[Stored records]
_ _ _
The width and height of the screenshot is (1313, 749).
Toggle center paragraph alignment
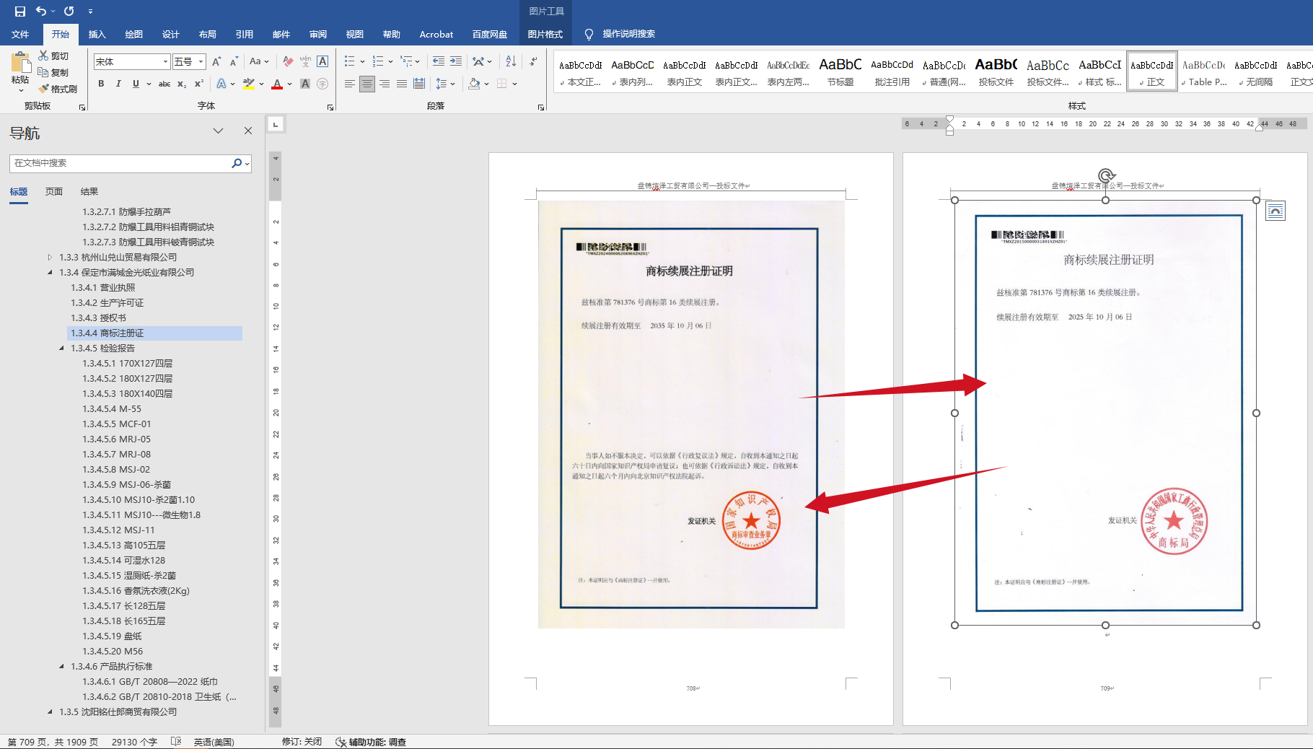coord(367,84)
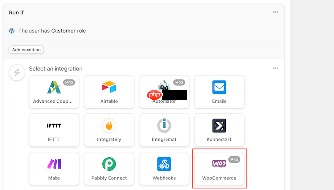Pick the Automator integration tile
Viewport: 334px width, 190px height.
[x=164, y=92]
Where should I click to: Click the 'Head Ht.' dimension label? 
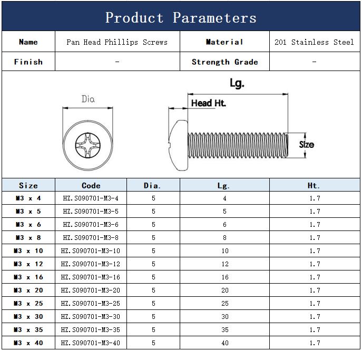pos(208,103)
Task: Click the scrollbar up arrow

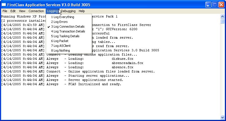Action: pyautogui.click(x=222, y=17)
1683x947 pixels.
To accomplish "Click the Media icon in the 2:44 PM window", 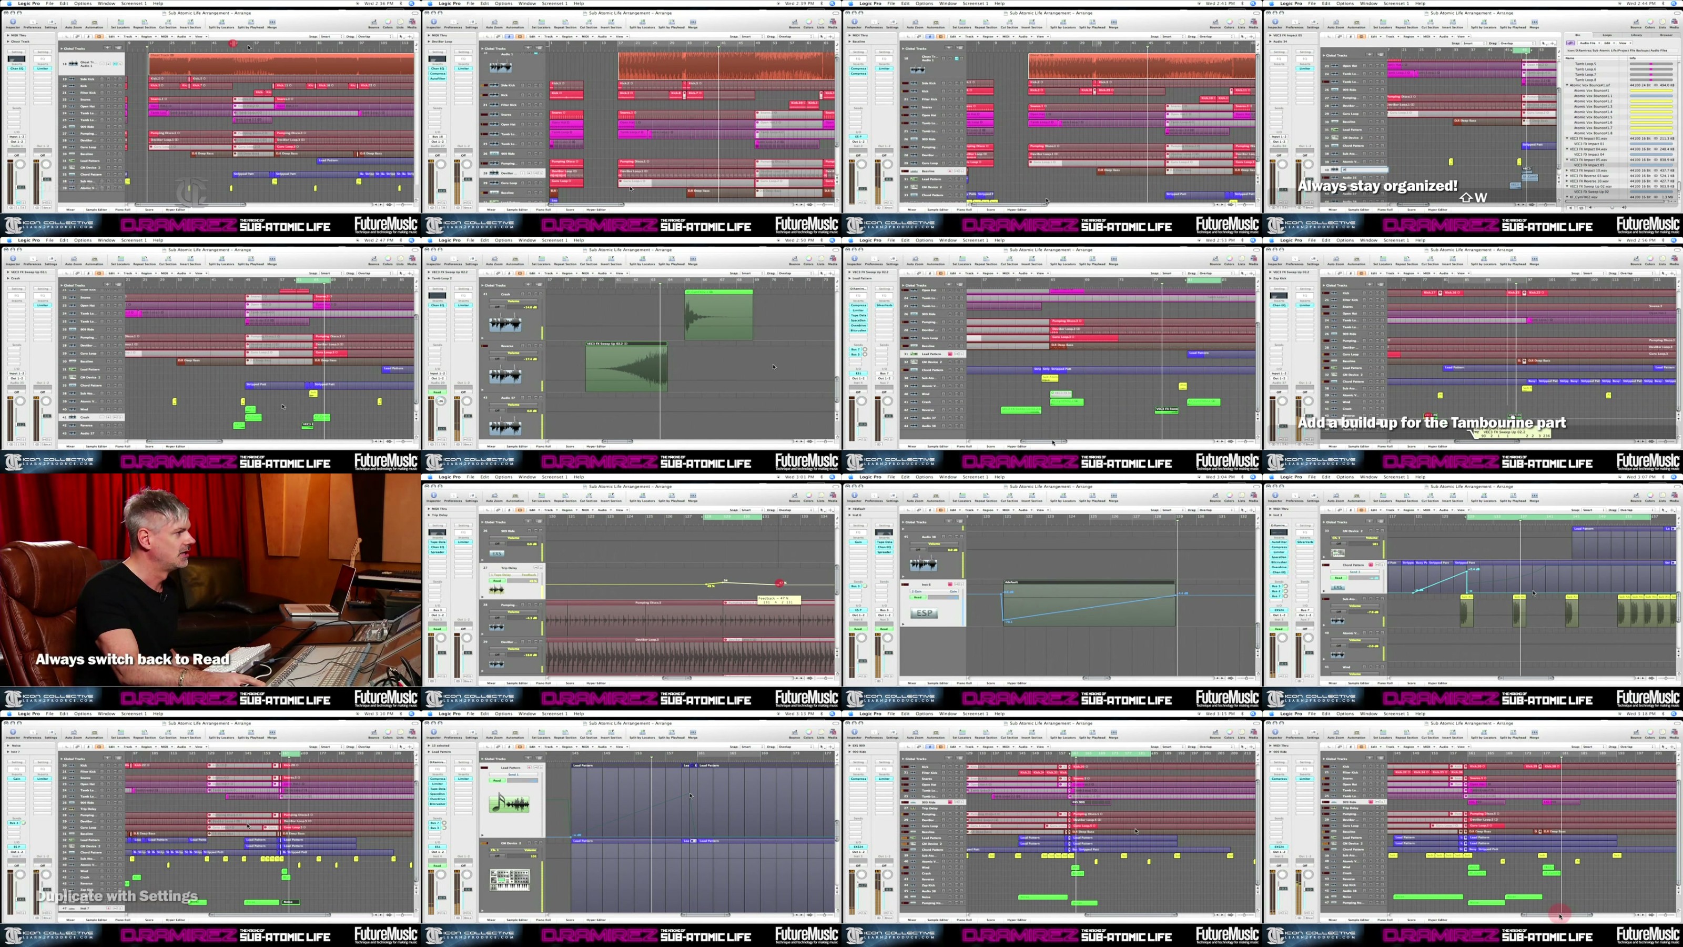I will point(1674,23).
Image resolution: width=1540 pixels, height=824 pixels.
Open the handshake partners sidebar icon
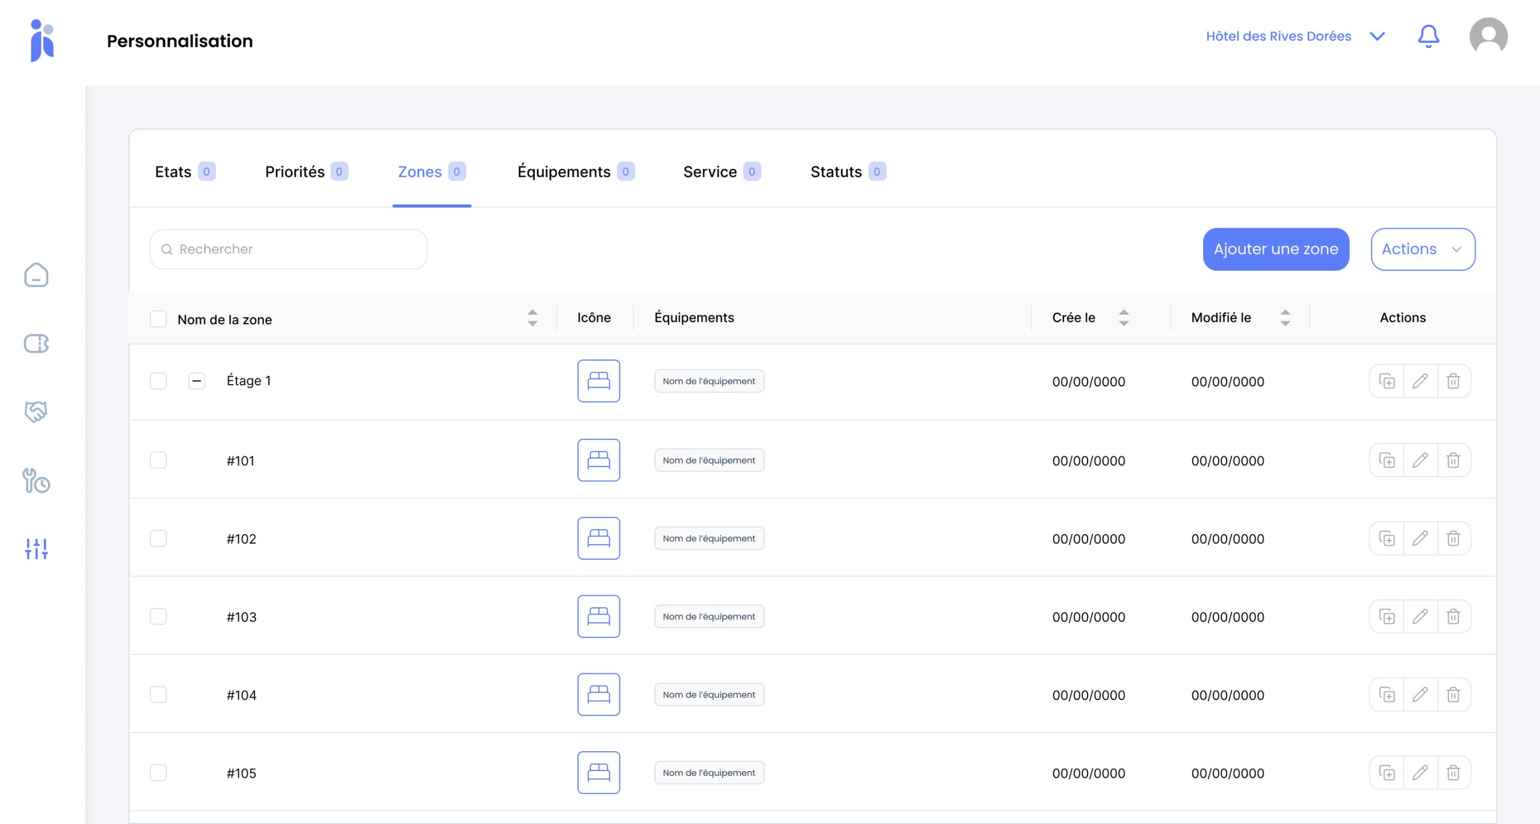click(x=36, y=412)

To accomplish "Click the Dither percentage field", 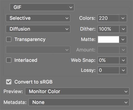I will (108, 29).
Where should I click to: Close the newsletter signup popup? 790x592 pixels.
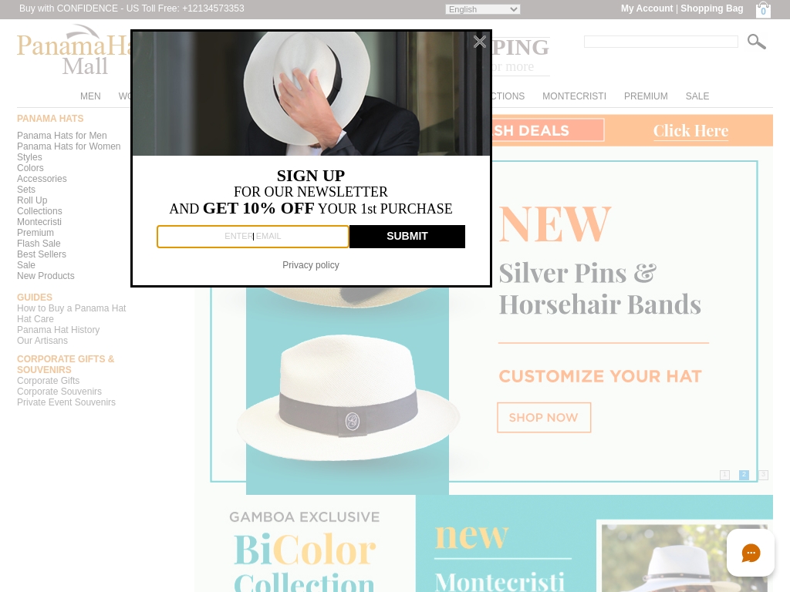click(480, 42)
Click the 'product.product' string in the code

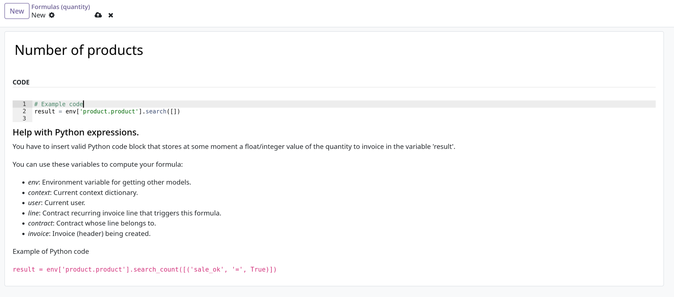pos(109,112)

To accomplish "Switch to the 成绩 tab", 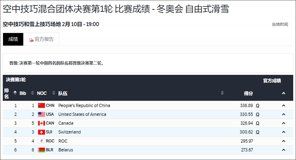I will (13, 39).
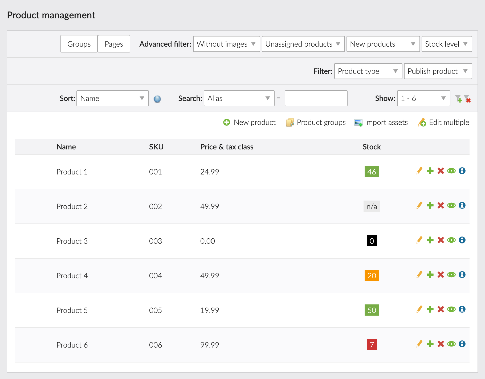Click the blue globe icon next to Sort
The width and height of the screenshot is (485, 379).
(x=157, y=98)
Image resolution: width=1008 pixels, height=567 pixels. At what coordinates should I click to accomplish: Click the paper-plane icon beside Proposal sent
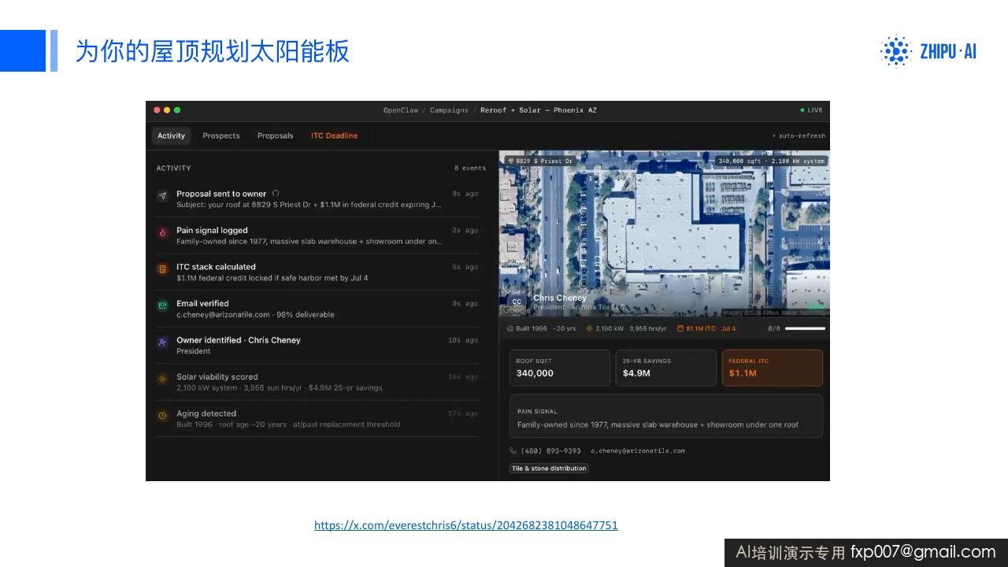[162, 195]
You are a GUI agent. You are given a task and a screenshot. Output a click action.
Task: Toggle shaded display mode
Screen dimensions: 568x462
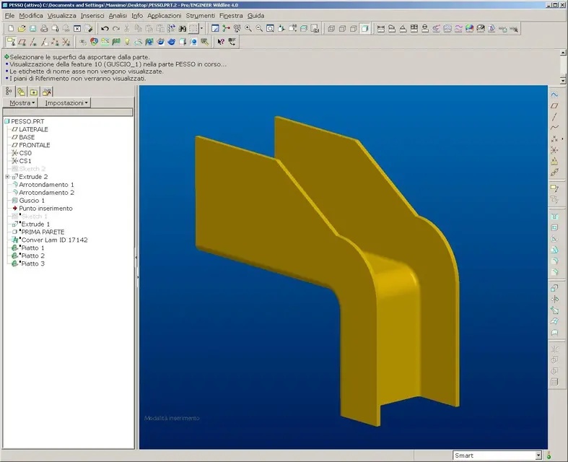pyautogui.click(x=365, y=29)
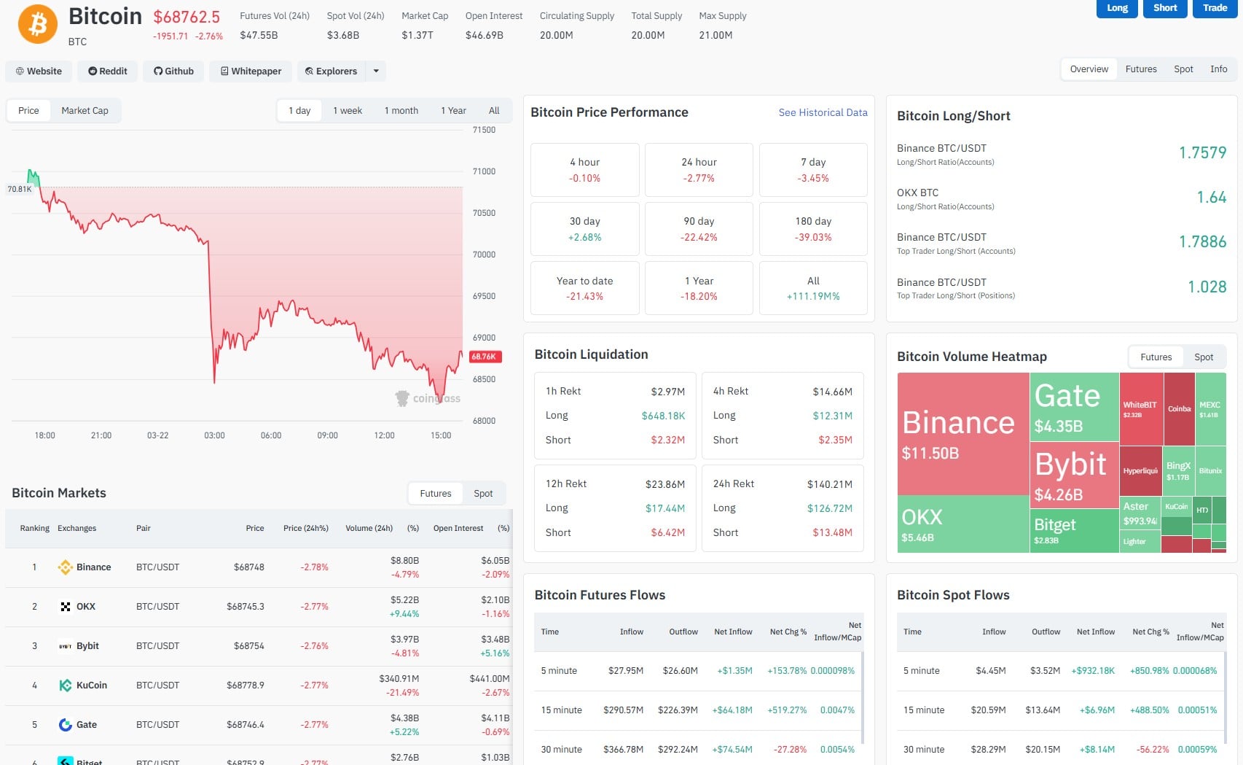Click the Binance exchange logo in markets table
The width and height of the screenshot is (1243, 765).
[x=64, y=567]
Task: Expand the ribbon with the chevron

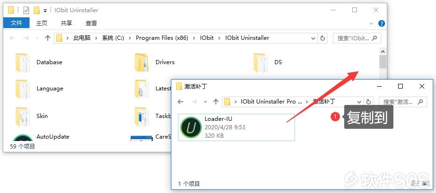Action: point(371,23)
_ _ _
How many lines of the records above contain the word "should", with case counting? Give only the number.

3